## The request
Can you copy out every one of the entries below word for word, without changing anything?
##### Exercise input #####
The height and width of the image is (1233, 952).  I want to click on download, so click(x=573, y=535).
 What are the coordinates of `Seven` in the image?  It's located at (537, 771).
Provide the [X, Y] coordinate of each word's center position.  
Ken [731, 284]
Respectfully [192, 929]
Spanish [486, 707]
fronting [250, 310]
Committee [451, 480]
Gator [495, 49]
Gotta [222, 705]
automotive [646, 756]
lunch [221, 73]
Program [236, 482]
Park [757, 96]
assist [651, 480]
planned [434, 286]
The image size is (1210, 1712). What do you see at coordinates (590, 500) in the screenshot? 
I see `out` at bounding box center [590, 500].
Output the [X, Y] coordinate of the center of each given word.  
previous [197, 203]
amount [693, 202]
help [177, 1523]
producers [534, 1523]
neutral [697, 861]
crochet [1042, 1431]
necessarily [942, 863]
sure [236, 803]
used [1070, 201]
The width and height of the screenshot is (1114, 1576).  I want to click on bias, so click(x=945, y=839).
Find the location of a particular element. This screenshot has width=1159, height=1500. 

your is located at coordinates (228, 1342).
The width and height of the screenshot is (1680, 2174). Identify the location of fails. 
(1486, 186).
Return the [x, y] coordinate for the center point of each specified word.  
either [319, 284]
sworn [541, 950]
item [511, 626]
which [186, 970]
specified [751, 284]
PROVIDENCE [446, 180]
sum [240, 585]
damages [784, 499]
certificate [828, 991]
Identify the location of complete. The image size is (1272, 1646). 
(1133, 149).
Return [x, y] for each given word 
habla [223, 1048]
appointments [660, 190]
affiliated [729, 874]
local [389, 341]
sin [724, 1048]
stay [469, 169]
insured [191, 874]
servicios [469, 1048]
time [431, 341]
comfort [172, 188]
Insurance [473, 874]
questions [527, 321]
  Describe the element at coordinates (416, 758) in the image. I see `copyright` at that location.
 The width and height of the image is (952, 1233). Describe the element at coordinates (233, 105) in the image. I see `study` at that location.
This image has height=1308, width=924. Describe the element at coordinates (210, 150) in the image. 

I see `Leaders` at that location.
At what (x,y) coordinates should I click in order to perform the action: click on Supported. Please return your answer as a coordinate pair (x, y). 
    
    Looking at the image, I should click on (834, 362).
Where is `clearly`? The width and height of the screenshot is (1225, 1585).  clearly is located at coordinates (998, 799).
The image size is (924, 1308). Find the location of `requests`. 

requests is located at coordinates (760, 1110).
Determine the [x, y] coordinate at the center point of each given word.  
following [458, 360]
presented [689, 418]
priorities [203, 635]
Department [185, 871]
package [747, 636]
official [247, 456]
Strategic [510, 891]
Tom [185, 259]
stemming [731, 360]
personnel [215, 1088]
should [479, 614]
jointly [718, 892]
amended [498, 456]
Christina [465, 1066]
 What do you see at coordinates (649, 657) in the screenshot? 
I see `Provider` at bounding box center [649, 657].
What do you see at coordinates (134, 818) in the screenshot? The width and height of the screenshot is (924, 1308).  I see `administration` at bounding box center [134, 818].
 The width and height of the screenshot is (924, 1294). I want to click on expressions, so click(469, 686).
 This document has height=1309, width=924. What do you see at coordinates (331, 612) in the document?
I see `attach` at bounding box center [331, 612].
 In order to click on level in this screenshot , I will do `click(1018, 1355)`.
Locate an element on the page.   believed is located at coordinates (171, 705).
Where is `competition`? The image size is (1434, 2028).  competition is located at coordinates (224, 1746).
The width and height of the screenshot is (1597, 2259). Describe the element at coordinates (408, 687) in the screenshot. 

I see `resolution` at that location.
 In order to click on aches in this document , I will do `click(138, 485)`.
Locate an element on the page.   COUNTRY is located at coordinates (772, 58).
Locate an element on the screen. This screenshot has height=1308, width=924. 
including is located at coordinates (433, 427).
#####
## Full response
The height and width of the image is (1233, 952).  I want to click on download, so click(x=573, y=535).
 What are the coordinates of `Seven` in the image?  It's located at (537, 771).
Provide the [X, Y] coordinate of each word's center position.  
Ken [731, 284]
Respectfully [192, 929]
Spanish [486, 707]
fronting [250, 310]
Committee [451, 480]
Gator [495, 49]
Gotta [222, 705]
automotive [646, 756]
lunch [221, 73]
Program [236, 482]
Park [757, 96]
assist [651, 480]
planned [434, 286]
The image size is (1210, 1712). What do you see at coordinates (590, 500) in the screenshot? 
I see `out` at bounding box center [590, 500].
Output the [X, Y] coordinate of the center of each given word.  
previous [197, 203]
amount [693, 202]
help [177, 1523]
producers [534, 1523]
neutral [697, 861]
crochet [1042, 1431]
necessarily [942, 863]
sure [236, 803]
used [1070, 201]
The width and height of the screenshot is (1114, 1576).  I want to click on bias, so click(x=945, y=839).
Find the location of a particular element. This screenshot has width=1159, height=1500. 

your is located at coordinates (228, 1342).
The width and height of the screenshot is (1680, 2174). Identify the location of fails. 
(1486, 186).
Return the [x, y] coordinate for the center point of each specified word.  
either [319, 284]
sworn [541, 950]
item [511, 626]
which [186, 970]
specified [751, 284]
PROVIDENCE [446, 180]
sum [240, 585]
damages [784, 499]
certificate [828, 991]
Identify the location of complete. The image size is (1272, 1646). 
(1133, 149).
Return [x, y] for each given word 
habla [223, 1048]
appointments [660, 190]
affiliated [729, 874]
local [389, 341]
sin [724, 1048]
stay [469, 169]
insured [191, 874]
servicios [469, 1048]
time [431, 341]
comfort [172, 188]
Insurance [473, 874]
questions [527, 321]
  Describe the element at coordinates (416, 758) in the image. I see `copyright` at that location.
 The width and height of the image is (952, 1233). Describe the element at coordinates (233, 105) in the image. I see `study` at that location.
This image has height=1308, width=924. Describe the element at coordinates (210, 150) in the image. 

I see `Leaders` at that location.
At what (x,y) coordinates should I click in order to perform the action: click on Supported. Please return your answer as a coordinate pair (x, y). 
    
    Looking at the image, I should click on (834, 362).
Where is `clearly`? The width and height of the screenshot is (1225, 1585).  clearly is located at coordinates (998, 799).
The image size is (924, 1308). Find the location of `requests`. 

requests is located at coordinates (760, 1110).
Determine the [x, y] coordinate at the center point of each given word.  
following [458, 360]
presented [689, 418]
priorities [203, 635]
Department [185, 871]
package [747, 636]
official [247, 456]
Strategic [510, 891]
Tom [185, 259]
stemming [731, 360]
personnel [215, 1088]
should [479, 614]
jointly [718, 892]
amended [498, 456]
Christina [465, 1066]
 What do you see at coordinates (649, 657) in the screenshot? 
I see `Provider` at bounding box center [649, 657].
What do you see at coordinates (134, 818) in the screenshot? The width and height of the screenshot is (924, 1308).  I see `administration` at bounding box center [134, 818].
 The width and height of the screenshot is (924, 1294). I want to click on expressions, so click(469, 686).
 This document has height=1309, width=924. What do you see at coordinates (331, 612) in the document?
I see `attach` at bounding box center [331, 612].
 In order to click on level in this screenshot , I will do `click(1018, 1355)`.
Locate an element on the page.   believed is located at coordinates (171, 705).
Where is `competition`? The image size is (1434, 2028).  competition is located at coordinates (224, 1746).
The width and height of the screenshot is (1597, 2259). Describe the element at coordinates (408, 687) in the screenshot. 

I see `resolution` at that location.
 In order to click on aches in this document , I will do `click(138, 485)`.
Locate an element on the page.   COUNTRY is located at coordinates (772, 58).
Locate an element on the screen. This screenshot has height=1308, width=924. 
including is located at coordinates (433, 427).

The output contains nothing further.